Feeling that his creative side was being stifled when working for other people, Robert became frustrated and decided to embark on his own business in custom milling. Working with a range of species from macrocarpa to redwood, cyprus to natives, Robert found that word soon spread about his services.

Within two years of purchasing his mills, both machines were paid off and he found himself making a healthy profit.

Robert loves being able to create something from virtually nothing. Being able to enjoy watching a log be milled and fashioned into a beam for his new house, or a slab for someone’s new table is a rewarding experience for both him, and his customers.

“Once you’ve finished milling and there’s some beautiful timber there, it’s a good advertisement and you get a good feeling of satisfaction.”

The WPF can cut up to 8 cub m (3000bft) per day, sawing logs up to 6 m (20′) in length and 2 m (6.5′) in diameter on the Giant frame. The DWS can cut slabs up to 8 in. thick, producing between 6-30 slabs per hour, depending on specs. Both mills have a single winch sizing system for greatest accuracy.

“When I bought my own Peterson sawmill, I think it was the freedom of running my own business, being my own boss, and making my own choices that I wanted the most”

“When I bought my own Peterson sawmill, I think it was the freedom of running my own business, being my own boss, and making my own choices that I wanted the most,” Robert said.

He recognizes the value of Peterson’s portability, with his mill packing up onto a trailer that he can take into remote areas, directly to the log site. Working by himself, Robert can be milling within 20 minutes.
He also appreciates the standard of work that his Peterson produces.

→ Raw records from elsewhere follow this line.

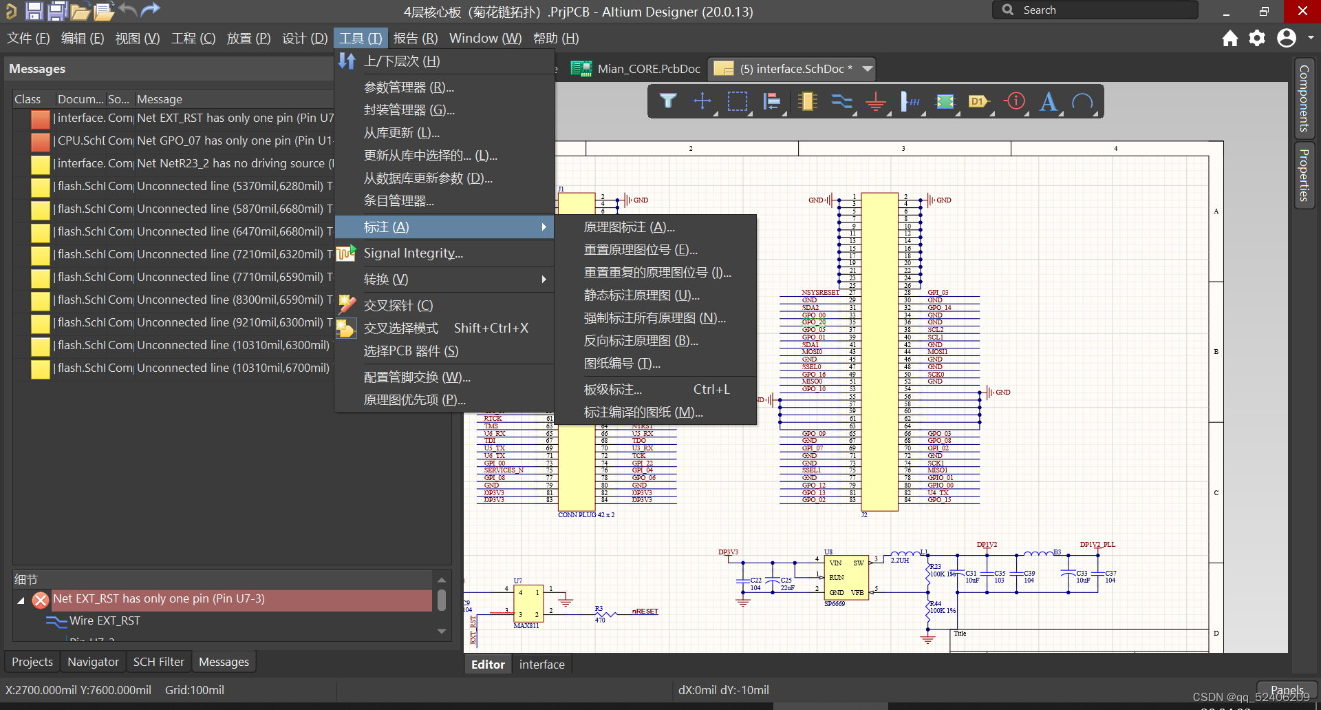Open the 报告 menu
This screenshot has width=1321, height=710.
(x=415, y=38)
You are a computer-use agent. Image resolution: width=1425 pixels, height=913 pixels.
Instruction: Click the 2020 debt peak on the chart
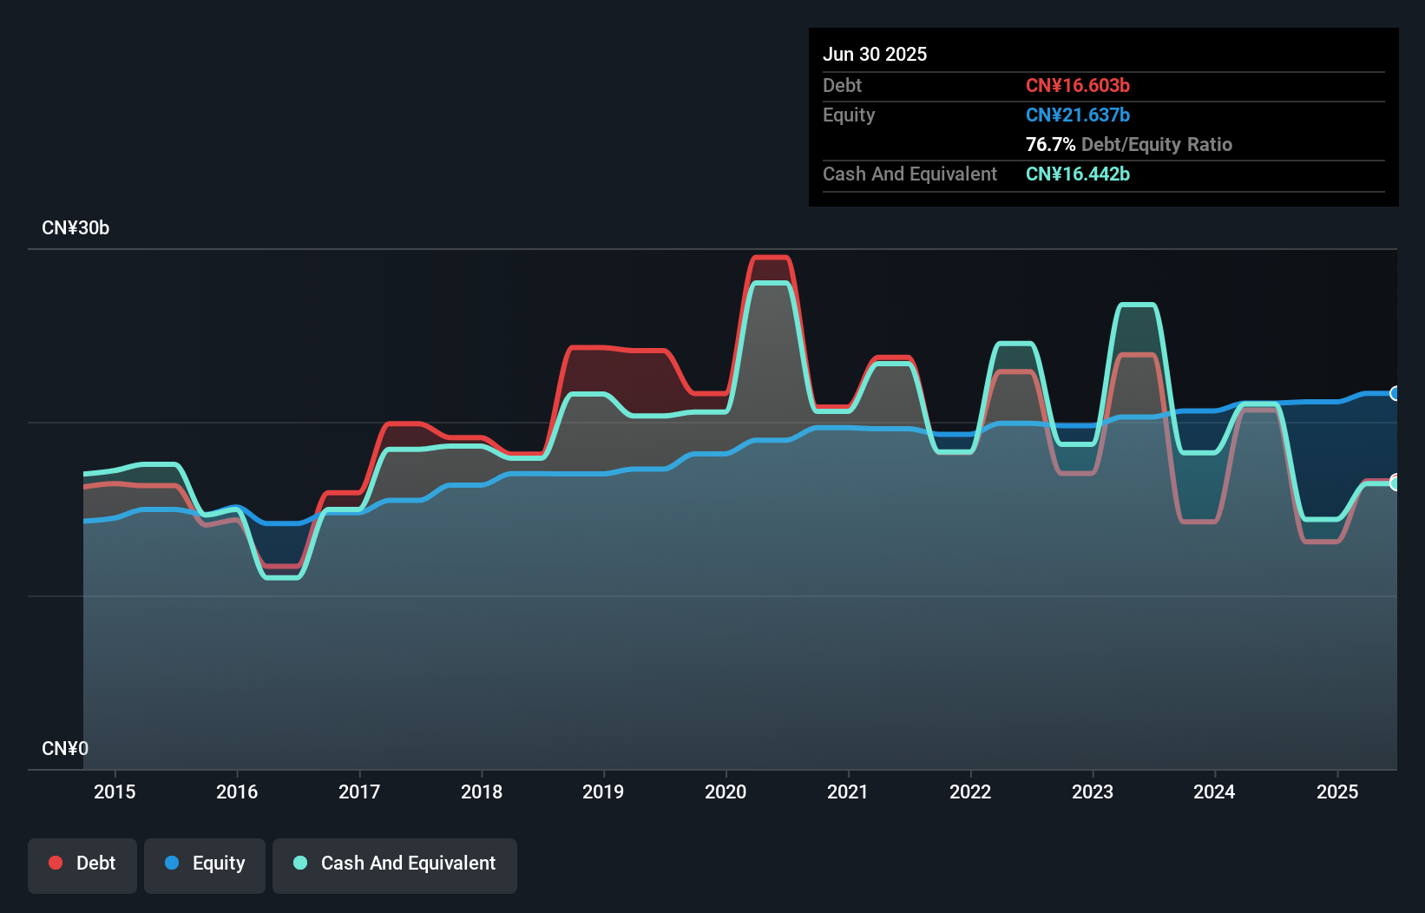(769, 256)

“If I ever have an error, I know it’s not the machine’s fault – it’s mine,” he says. And in his business, Robert needs a mill that is efficient, accurate, reliable and gives a quality finish.

“It’s an awesome machine. For the price I paid, I’m getting a very well engineered machine. Every machine is good in it’s own right, but if you took it all on average the Peterson would beat most of them hands down.”

Peterson Portable Sawmills designs and manufactures top quality portable sawmills in New Zealand, and exports these mills to many countries around the world, as well as producing for the New Zealand market.

The first Peterson portable sawmill was conceived by Carl Peterson in 1977, while living deep in the jungle of the Fiji Islands. The design was the complete answer to all the problems he encountered there such as inaccessibility, extra large logs, lack of logging machinery, lack of capital and inexperienced manpower.

The first fully functioning prototype was shown in 1988 at the NZ National Field Days where it won the NZ Farmer Invention Award. The business was officially born in 1989, when the first sawmill was sold. That sawmill is still operating at Gisborne, NZ.